東京薬科大学は、鳥取大学、鹿児島大学との共同研究で、炎症性腸疾患(IBD)や大腸がんの治療の可能性を大きく広げる新しい抗体の作製に成功したと発表しました。

新薬の開発では臨床試験の前に動物実験が行われますが、マウスやラットで良好な結果が得られても、ヒトでは同じような効果が確認できないことは少なくありません。これは「種の壁」と呼ばれ、医薬品開発の大きな課題の一つです。

Glycoprotein A33(GPA33)は、腸の表面にある細胞の目印のような役割を果たすタンパク質で、IBDや大腸がんなどの腸の病気の治療において、非常に有望な標的として長年研究されてきました。しかし、「種の壁」が原因でヒトとマウスに共通して作用する抗体を作ることが難しく、30年以上にわたって有効な治療薬の開発には至っていませんでした。

「種の壁」を克服する抗体作製法を確立、さまざまな疾患への応用にも期待

研究グループは、独自の技術を用いて、体内でヒトと同じタイプの抗体を作ることができる特殊な動物を開発していました。今回、この動物を使って、ヒト・マウス・ラットの全てに共通して作用する世界初の抗GPA33抗体の作製に成功しました。
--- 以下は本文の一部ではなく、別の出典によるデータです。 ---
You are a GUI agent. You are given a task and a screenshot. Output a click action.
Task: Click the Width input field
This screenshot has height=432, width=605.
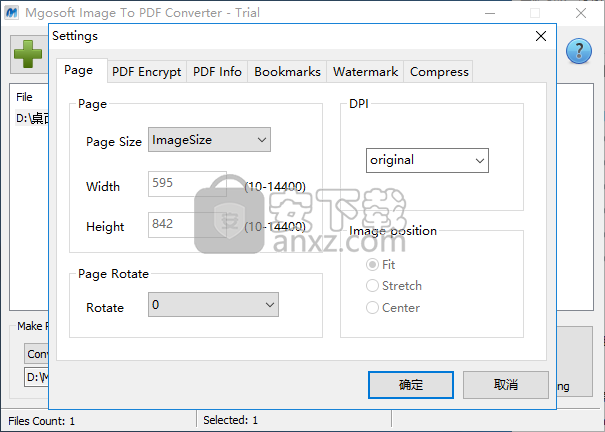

実際に新しい抗体をマウスに投与したところ、標的である腸の組織に選択的に集まることが確認されました。これにより、抗体を利用すれば薬を必要な臓器にピンポイントで届け、治療効果を高めながら副作用を抑制できる可能性が示されました。また、この抗体はヒトにも作用するため、動物実験で良い結果が得られれば、ヒトでも同様の効果が期待できると考えられます。

今回の研究で作製した抗体は、これまで困難だった動物実験での評価を可能にし、GPA33を標的とする診断・治療法の開発を大きく前進させるものです。さらに、この抗体作製法は、他の創薬ターゲットにも応用できるため、「種の壁」に阻まれてきた疾患の治療薬開発への貢献が期待されます。